Functional traits were measured primarily at the end of the experiment during July 20–30, 2016. Instantaneous gas exchange (maximum photosynthetic rate, A_max; stomatal conductance, g_s; transpiration rate, E) was measured for a random subset of 13 pots per ploidy level per treatment using a LI-6400 portable photosynthesis system (LI-COR, Lincoln, NE, USA). Measurements were taken on a fully expanded green leaf from one plant of each pot between 09:30 and 12:00 h at a saturating irradiance (1200 μmol m^-2 s^-1). The cuvette CO2 concentration was maintained at 400 μmol mol^-1. Relative humidity and leaf temperature were maintained at 50–60% and 20–25ºC, respectively. Instantaneous water use efficiency (WUEi) was calculated as A_max/E.

From the same subset of pots used for gas exchange measurements, 10 pots per ploidy level per treatment were selected for determining leaf mass per unit area (LMA) and relative water content (RWC). Specifically, the largest, fully expanded green leaf from one plant in each pot was excised and weighed immediately for fresh mass. The leaf was scanned and the leaf area was estimated using ImageJ v1.45 (Schneider et al., 2012). The same leaf was then submerged in distilled water overnight to obtain the saturated mass, and dried at 80ºC for 48 h for dry mass. LMA was calculated as leaf dry mass/leaf area, and RWC was calculated as (fresh mass – dry mass)/(saturated mass – dry mass) × 100. In addition, one mature leaf was collected at 06:00 h from each pot (8 pots per ploidy level per treatment) for measuring predawn leaf water potential (Ψ_predawn) using a WP4C Dewpoint Potential Meter (METER Group, Inc., Pullman, WA, USA). Another mature leaf was collected and dried for measuring carbon isotope composition (δ¹³C, ‰) using an isotope mass spectrometer (Thermo Finnigan MAT GmbH, Bremen, Germany) at the Institute of Tibetan Plateau Research.

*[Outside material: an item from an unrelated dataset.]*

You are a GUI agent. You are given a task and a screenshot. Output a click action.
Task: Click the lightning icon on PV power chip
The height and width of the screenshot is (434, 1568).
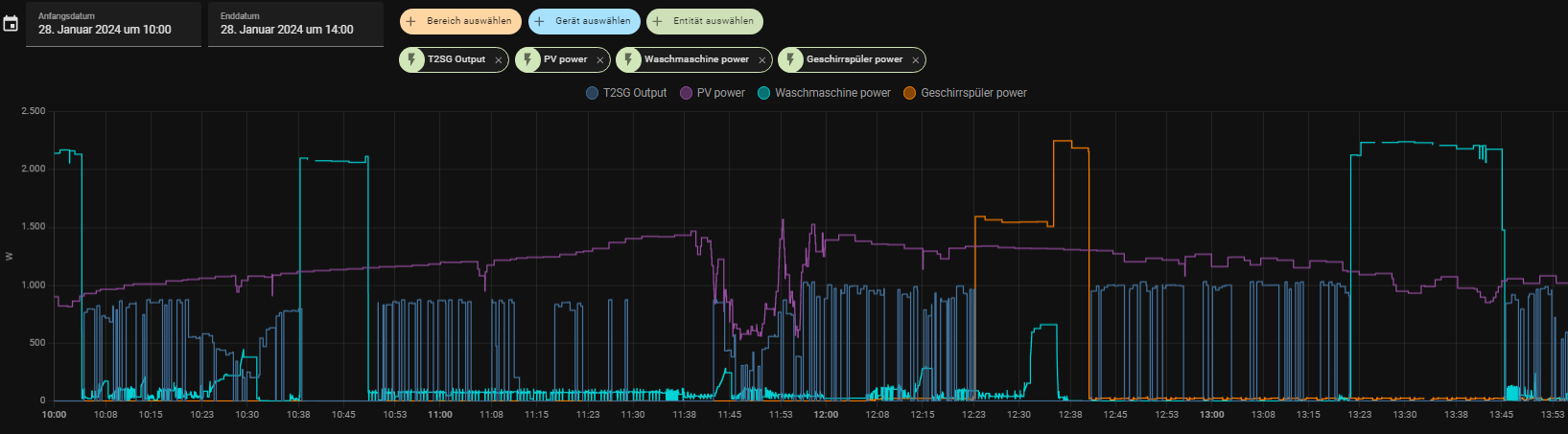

Plant total water use (TWU) and long-term water use efficiency (WUE_L) were measured in a different subset of 10 pots per ploidy level per treatment, to avoid the influence of destructive leaf collection. As the experimental and ‘empty’ pots were weighed every two days to record water loss (for maintaining soil water content), total water use in each pot was determined as the difference between accumulated water loss in each experimental pot (transpiration and evaporation) and the average accumulated water loss per empty pot (evaporation). Plant TWU was estimated as the average TWU in each pot. To determine WUE_L, plants in each pot were harvested for estimating dry biomass (including both belowground and aboveground). WUE_L was calculated as the ratio between plant dry biomass and TWU (Ma et al., 2010).